What's the downside of the move? Just that we have to check out from another repository?

Best,
Lewis

From: DCGenomics [mailto:[email protected]]
Sent: Thursday, August 27, 2015 2:50 PM
To: DCGenomics/seqr [email protected]
Subject: Re: [seqr] Index should accept CSV/JSON (#26)

Hi Everyone,

I just want to make sure you guys are comfortable with me moving this repo
over to the NCBI hackathon org. this afternoon.

I'll wait one more hour, since Ive seen a lot of recent commits.

Cheers!

BEn

On Thu, Aug 27, 2015 at 12:38 PM, Mike Panciera [email protected]
wrote:

I was thinking we could add a create (distinct from index) command to
load JSON/CSV/FASTA files to initialize an existing database. But I think
this could be included in the index command.

If the database does not exist, this creates a new database, otherwise
adding stuff to an existing database (which seems to work out of the box).
There is no reason either index couldn't accept any of these file types
(differentiate by relying on the extension), and this is useful because of
#23 #23, and the fact that it
is hard to store metadata in FASTA format.

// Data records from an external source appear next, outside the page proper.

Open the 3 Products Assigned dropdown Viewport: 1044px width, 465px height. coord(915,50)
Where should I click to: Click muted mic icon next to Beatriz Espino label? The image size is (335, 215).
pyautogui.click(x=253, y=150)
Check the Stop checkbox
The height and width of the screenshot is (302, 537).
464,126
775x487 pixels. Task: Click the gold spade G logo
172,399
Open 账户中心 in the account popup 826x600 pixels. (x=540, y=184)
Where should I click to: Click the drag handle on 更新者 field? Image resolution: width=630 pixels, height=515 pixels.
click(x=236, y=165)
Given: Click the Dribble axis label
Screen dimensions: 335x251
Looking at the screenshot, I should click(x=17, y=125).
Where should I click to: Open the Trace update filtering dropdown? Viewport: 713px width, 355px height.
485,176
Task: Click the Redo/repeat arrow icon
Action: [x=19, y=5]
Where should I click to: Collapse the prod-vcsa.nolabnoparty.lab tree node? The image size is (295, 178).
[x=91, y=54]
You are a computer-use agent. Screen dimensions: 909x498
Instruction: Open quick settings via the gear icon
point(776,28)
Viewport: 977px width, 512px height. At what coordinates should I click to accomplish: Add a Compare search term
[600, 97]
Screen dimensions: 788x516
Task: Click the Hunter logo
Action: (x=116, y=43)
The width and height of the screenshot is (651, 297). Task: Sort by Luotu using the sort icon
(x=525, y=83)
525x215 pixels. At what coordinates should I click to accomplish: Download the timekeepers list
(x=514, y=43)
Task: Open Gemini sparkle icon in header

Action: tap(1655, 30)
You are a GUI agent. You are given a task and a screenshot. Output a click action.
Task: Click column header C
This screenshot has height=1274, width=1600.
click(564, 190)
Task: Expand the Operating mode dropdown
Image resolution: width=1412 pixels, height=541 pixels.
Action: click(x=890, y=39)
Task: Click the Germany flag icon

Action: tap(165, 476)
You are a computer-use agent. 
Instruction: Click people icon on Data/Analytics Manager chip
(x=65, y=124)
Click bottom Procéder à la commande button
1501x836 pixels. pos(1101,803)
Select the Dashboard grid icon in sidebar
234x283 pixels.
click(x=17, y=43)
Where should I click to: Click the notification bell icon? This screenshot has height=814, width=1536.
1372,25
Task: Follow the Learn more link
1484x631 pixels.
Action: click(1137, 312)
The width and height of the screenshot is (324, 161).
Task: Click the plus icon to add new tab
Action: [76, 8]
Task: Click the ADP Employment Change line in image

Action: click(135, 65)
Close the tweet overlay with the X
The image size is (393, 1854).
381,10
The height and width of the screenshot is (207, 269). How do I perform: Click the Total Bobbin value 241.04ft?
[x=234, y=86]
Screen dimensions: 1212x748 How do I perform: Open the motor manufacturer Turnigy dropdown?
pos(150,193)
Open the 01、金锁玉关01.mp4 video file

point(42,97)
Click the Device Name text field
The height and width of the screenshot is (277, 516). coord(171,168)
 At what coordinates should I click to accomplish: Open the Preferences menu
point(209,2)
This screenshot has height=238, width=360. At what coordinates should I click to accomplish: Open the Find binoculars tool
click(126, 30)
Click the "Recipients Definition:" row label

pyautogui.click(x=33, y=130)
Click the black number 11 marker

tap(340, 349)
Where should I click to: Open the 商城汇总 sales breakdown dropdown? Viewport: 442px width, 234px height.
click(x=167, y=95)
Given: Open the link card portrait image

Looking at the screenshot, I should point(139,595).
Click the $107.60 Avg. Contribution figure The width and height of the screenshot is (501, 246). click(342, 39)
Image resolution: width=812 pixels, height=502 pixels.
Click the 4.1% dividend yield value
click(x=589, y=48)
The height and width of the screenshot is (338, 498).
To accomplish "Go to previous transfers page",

Another factor is that the swissprot data already has a computed index
field, while other json/fasta files will not. Maybe we should just check
for the index field and compute the index only if it is not there. In
that case the index field would be a sort of reserved field that users
shouldn't use.


Reply to this email directly or view it on GitHub
#26.

What have you done today to make the world a better place?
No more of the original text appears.